REQUIREMENT. Output, exactly and with no pictures, the line that contains "You are a GUI" and every line that comes after it in the data below, the last one included.

Records from a data source
··········

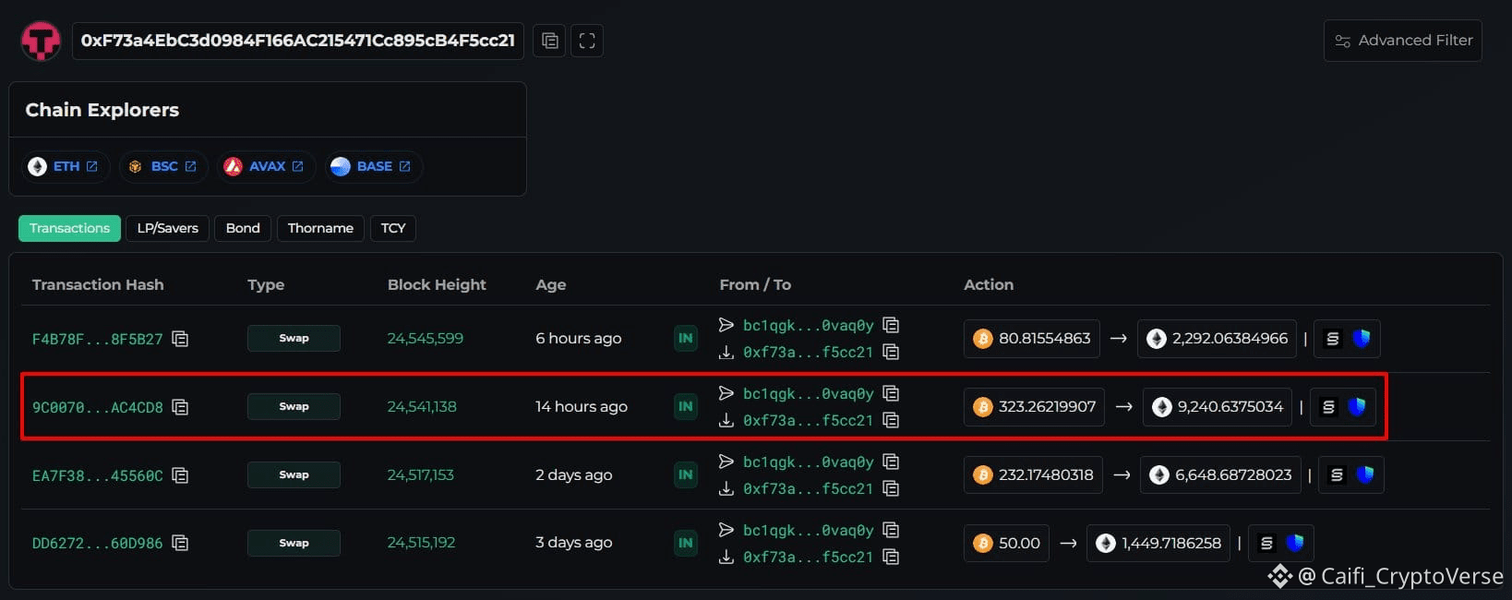Screen dimensions: 1512x600
Task: Open the Bond tab
Action: [x=243, y=228]
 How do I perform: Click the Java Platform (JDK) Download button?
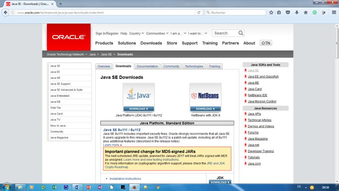coord(139,109)
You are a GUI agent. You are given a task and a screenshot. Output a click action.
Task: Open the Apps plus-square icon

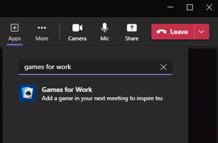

··········

PROBLEM SOLUTION.
You are a GUI agent. You are given a task and a screenshot. Output a click action.
Task: Open the Apps plus-square icon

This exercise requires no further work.